Вспомнились товарищи, Бронек и другие, застреленные, повисшие в петле, замученные по тюрьмам в те прежние, давние дни борьбы за мужицкую родину.
Никто о них не помнил, не знал. Их кости сгнили в земле. А те, что остались в живых, продолжали ходить по усадьбам в поисках работы.
«За то тебя убили, молоденький ты мой, за то изрубили тебя в куски, чтобы по стенам бараков все так же расползалась зеленая плесень?

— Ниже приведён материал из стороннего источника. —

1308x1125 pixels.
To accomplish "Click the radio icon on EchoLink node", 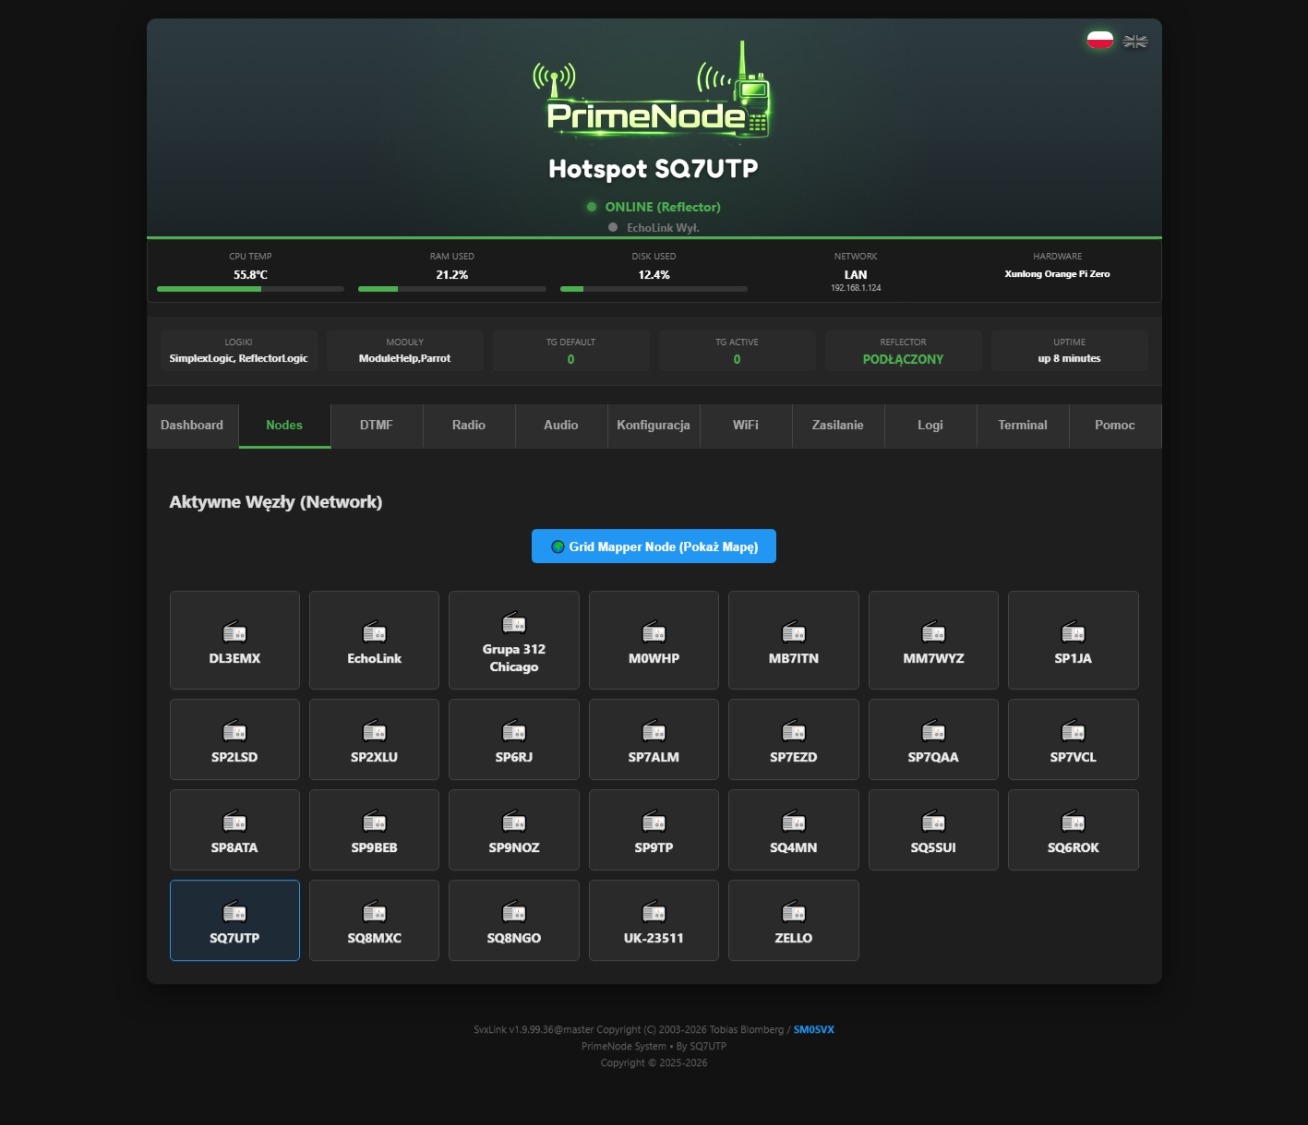I will point(374,632).
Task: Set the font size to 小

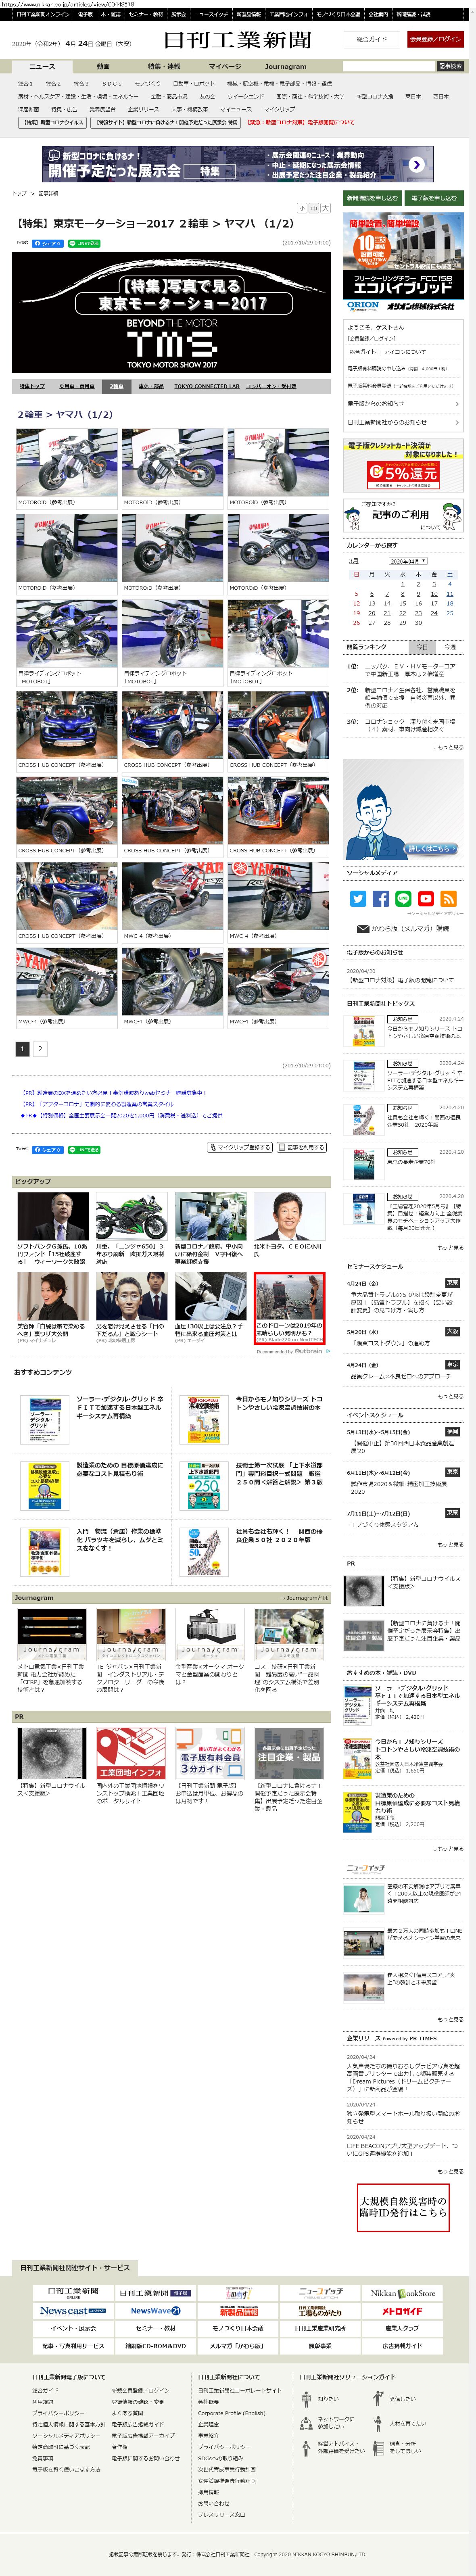Action: (x=302, y=209)
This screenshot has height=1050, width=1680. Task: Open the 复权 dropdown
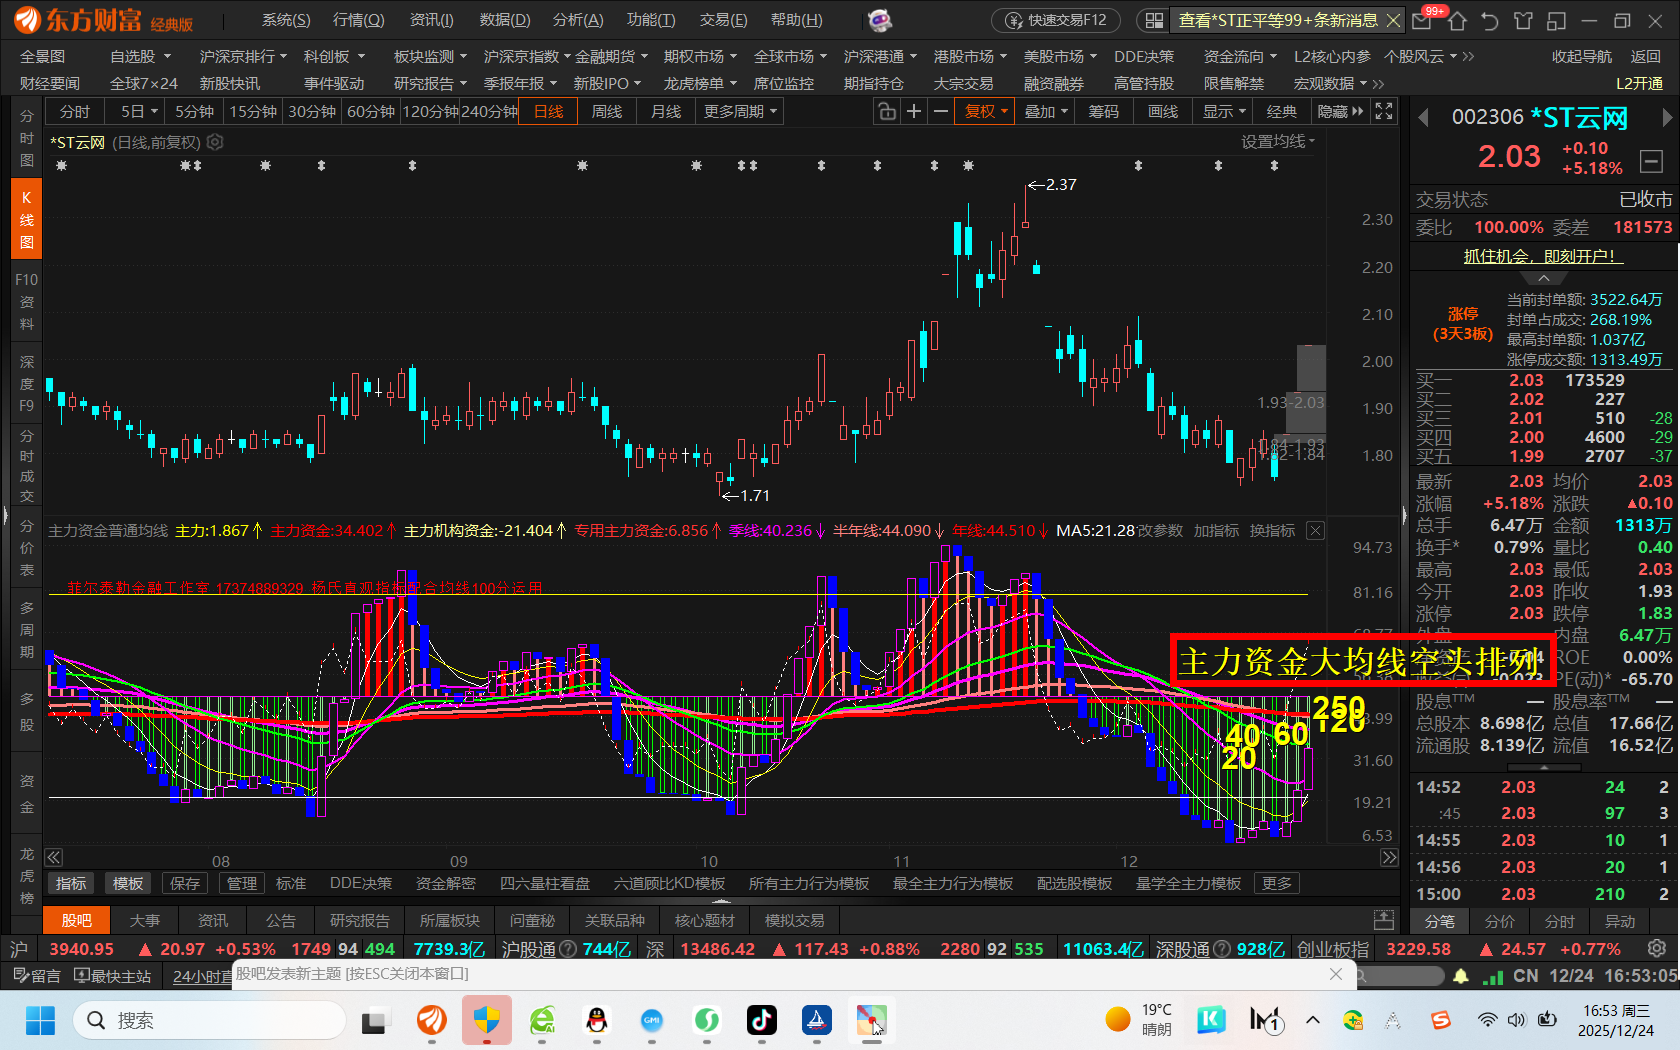(x=985, y=112)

Чтобы все так же бил по морде управляющий, чтобы вымирали дети перед каждым новым урожаем в каждую морозную зиму, в каждую дождливую осень?» Глупо думалось, потому что ведь тот не мог его услышать. Сколько уж лет, как он лежит в земле.
— Надо пахать, тато. А то не кончим к полдню.
Он поднялся с плуга и пошел, крепко ухватившись за чапыги. Мысли ложились вдоль откидываемых пластов, мысли злые, жгучие, будто он сам себе в лицо плевал.
Два дня слились в один, хотя их отделяло друг от друга тридцать лет. Они были одинаковы. Ничего не изменила ни пролитая кровь, ни задорная военная песенка тех, кто верил, что отдает жизнь за батрацкую долю, что идет на борьбу за мужицкое счастье, что своей безвременной смертью платит за новую, как тогда говорили, справедливую жизнь.
Плуг мягко резал сырую землю. Пласты лоснились, как отшлифованные. Павел со злости посвистывал сквозь зубы: отец вел плуг как попало, уйдя в какие-то свои думы.
Все осталось, как было. Крепко стояла усадьба. Барышня жаловалась на плохие дела, но ведь так жаловалась и старая барыня. И обе умели все возместить за счет батраков.
Все так же шли дни в усадьбе. Так же стояли над прудом батрацкие дети, с восхищением глядя на жирных карпов. Так же стремглав пробегали они мимо господского дома, пытаясь разглядеть что-нибудь внутри. Так же разевали рты от изумления, увидев мельком в господском саду крупные красные яблоки или укутанные ватой золотые груши, большие, как дыни.